In un post polemico sui social, lo chef della tv rivela che "l'immagine dell'accoglienza ha fatto comodo a molti"

Chef Rubio ha lasciato Lampedusa e lo ha fatto in maniera velenosa. La star di Unti e bisunti e Camionisti in trattoria è stato sull’isola per sostenere la battaglia dell’organizzazione Open Arms e spingere i governi europei ad accogliere i migranti. Con lui c’è stato persino Richard Gere: i due hanno chiesto l’assegnazione di un porto sicuro dove poter far attraccare la nave che ha 121 migranti a bordo. Ripartito verso Roma, Rubio si è voluto congedare con un post su Instagram che sta facendo discutere.
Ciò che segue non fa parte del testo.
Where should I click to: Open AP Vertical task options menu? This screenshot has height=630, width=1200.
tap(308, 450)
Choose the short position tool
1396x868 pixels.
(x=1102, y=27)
Chef Rubio Lampedusa, il post delle polemiche

Il tatuato eroe dello street food italiano elogia la magia dell’isola. “Lampedusa è un mondo nel mondo – scrive Rubio – che si rivela in pochissimo tempo, ma di un tappeto non si possono guardare solo le magnifiche trame, bisogna alzarlo e vedere quanta polvere è stata nascosta sotto negli anni”.

“È l’isola dei pescatori dal cuore immenso – aggiunge lo chef –, della gente di mare che rispetta il prossimo e l’ambiente, degli attivisti e della resistenza, di donne e uomini coraggiosi, delle tartarughe e dei delfini, degli uccelli migratori e dei conigli, delle spiagge incantevoli e dell’acqua cristallina”.

A questo punto, Gabriele Rubini lancia la sua stoccata. “Ma è anche l’isola della cocaina, della mafia e della camorra – specifica Rubio –, dell’abusivismo edilizio e del nero, dei razzisti e dei parassiti, dei radar e dei tumori, del lager nella fossa e dell’indifferenza”.

“Lampedusa – spiega – è un’Italia in miniatura, affascinante proprio grazie alle sue molteplici sfaccettature e contraddizioni. Invito tutti a venire, è stupenda davvero. Vi chiedo però un favore: spendete i vostri soldi solo nei ristoranti della brava gente, nei b&b delle belle anime, nelle barche dei pescatori onesti e nei bar di chi c’ha ‘r core grosso”.

“A tutto il resto – ammonisce Chef Rubio – riservategli indifferenza, perché quella si meritano: in molti hanno speculato su date, morti e naufragi, in molti si riempiranno la bocca di aiuti e fratellanza mai vissuti in prima persona, e proprio quelli hanno cavalcato e stanno cavalcando il mito dell’isola dell’accoglienza vomitando odio e ignoranza”.

Una foto di Chef Rubio e un panorama di Lampedusa
Chef Rubio a Lampedusa (foto: Instagram @rubiochef)

Chef Rubio, Lampedusa isola con “omuncoli e parassiti”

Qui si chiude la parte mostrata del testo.